_EXERCISE_.
Report every line of the material that contains the string "swatch".

Segment Open

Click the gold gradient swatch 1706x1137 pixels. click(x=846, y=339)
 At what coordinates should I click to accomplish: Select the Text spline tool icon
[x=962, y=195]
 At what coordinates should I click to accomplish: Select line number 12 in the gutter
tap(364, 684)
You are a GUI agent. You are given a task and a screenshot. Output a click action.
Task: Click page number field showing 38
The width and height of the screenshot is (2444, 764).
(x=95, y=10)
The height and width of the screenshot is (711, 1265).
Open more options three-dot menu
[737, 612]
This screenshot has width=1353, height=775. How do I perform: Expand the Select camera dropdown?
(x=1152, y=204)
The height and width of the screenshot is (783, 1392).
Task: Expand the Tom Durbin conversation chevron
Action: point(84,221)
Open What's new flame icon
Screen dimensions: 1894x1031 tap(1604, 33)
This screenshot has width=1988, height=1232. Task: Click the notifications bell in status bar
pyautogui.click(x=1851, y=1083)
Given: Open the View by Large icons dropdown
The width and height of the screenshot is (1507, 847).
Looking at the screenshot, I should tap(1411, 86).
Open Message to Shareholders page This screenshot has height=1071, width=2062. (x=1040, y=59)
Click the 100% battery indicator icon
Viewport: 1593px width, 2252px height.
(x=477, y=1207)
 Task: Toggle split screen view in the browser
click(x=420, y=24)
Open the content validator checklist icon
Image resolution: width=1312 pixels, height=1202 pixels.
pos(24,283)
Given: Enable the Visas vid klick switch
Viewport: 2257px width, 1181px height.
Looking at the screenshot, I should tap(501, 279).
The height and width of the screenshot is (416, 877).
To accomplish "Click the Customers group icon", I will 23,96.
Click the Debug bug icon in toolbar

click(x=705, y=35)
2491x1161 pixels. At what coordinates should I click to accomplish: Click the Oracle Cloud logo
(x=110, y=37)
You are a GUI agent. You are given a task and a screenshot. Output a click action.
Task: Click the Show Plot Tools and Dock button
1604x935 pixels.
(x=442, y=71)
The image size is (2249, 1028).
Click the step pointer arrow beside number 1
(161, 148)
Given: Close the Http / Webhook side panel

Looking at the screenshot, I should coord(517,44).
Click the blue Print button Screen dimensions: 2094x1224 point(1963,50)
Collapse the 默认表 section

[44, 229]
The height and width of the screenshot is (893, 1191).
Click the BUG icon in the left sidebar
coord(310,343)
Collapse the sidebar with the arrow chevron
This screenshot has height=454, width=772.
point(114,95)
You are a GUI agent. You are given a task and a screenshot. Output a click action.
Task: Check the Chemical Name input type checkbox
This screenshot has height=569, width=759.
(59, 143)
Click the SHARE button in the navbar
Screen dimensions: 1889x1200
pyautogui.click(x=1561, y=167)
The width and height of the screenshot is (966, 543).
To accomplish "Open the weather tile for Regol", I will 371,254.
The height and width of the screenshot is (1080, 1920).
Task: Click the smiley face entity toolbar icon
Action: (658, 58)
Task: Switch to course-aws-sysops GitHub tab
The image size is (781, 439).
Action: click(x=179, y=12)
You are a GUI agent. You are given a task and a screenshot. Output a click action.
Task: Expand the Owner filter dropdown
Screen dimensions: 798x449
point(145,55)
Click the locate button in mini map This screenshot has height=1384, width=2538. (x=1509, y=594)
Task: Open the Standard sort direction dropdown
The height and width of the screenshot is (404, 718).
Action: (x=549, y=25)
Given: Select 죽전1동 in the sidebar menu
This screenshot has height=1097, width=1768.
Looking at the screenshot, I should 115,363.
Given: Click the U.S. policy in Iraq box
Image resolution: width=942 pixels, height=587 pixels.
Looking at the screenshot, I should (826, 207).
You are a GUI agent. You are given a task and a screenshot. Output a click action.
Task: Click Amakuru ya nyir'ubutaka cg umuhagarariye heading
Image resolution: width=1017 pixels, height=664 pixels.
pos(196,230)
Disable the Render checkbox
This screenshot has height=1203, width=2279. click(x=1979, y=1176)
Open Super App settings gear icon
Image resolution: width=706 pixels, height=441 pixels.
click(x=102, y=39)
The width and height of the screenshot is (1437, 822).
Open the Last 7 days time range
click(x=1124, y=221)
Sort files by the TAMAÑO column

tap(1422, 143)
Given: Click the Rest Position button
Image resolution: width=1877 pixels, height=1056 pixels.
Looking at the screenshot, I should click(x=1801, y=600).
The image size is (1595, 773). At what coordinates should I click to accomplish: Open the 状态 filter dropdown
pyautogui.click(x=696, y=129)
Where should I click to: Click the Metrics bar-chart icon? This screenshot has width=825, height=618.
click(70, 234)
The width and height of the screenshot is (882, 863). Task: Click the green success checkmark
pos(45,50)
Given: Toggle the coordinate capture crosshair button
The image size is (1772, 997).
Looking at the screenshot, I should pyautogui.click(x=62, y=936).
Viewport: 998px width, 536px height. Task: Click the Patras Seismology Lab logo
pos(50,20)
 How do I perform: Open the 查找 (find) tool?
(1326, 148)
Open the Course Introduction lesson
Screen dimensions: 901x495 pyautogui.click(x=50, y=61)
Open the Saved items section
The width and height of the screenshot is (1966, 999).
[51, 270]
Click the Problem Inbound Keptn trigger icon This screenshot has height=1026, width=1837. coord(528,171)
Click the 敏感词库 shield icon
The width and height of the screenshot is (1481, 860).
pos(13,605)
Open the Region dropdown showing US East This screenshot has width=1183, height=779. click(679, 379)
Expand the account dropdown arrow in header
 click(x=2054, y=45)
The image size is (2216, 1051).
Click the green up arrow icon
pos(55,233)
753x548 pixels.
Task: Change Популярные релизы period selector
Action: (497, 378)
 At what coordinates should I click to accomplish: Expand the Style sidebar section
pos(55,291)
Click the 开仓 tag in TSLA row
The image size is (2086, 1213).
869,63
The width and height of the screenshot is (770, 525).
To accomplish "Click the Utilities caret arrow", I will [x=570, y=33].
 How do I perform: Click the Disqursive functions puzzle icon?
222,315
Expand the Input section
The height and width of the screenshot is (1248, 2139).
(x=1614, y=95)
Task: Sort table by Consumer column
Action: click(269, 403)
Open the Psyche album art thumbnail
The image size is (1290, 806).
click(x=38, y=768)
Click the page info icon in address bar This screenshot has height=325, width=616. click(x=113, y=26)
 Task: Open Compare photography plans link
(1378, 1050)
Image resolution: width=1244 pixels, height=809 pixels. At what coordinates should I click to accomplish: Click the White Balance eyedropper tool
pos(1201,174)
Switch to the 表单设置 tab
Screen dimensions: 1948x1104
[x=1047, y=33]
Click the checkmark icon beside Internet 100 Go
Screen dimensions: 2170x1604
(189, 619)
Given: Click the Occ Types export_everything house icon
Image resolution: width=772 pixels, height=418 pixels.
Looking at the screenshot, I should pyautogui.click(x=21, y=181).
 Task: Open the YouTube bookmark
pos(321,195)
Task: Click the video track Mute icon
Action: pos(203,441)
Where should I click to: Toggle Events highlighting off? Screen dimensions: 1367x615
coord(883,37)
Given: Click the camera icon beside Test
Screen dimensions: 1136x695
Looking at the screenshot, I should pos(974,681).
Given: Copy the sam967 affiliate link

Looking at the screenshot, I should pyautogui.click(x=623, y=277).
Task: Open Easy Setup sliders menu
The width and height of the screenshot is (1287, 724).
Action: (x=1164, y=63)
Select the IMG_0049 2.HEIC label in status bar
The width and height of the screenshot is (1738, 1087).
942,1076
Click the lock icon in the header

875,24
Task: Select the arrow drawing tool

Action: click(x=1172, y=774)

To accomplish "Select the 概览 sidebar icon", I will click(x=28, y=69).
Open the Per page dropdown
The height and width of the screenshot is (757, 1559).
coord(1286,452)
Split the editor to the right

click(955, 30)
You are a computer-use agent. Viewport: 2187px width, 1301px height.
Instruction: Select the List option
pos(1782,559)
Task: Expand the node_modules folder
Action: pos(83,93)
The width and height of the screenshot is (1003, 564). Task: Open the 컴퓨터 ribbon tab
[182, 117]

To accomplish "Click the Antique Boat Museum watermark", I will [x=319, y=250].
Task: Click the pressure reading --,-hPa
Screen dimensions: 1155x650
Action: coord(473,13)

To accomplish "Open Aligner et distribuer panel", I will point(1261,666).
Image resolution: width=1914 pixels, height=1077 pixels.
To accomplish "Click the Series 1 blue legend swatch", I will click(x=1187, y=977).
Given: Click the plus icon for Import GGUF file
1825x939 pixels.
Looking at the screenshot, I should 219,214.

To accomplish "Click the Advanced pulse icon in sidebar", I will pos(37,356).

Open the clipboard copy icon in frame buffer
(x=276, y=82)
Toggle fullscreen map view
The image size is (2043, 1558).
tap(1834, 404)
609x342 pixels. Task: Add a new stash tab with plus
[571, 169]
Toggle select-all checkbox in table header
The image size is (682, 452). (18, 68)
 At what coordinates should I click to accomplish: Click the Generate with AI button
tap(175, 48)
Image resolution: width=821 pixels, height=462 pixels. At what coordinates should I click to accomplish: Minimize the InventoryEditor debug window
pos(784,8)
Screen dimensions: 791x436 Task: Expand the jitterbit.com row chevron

Segment Closed

_SOLVED PROBLEM_.
Click the gold gradient swatch 1706x1137 pixels. click(x=846, y=339)
To accomplish "Click the Series 1 blue legend swatch", I will click(x=1187, y=977).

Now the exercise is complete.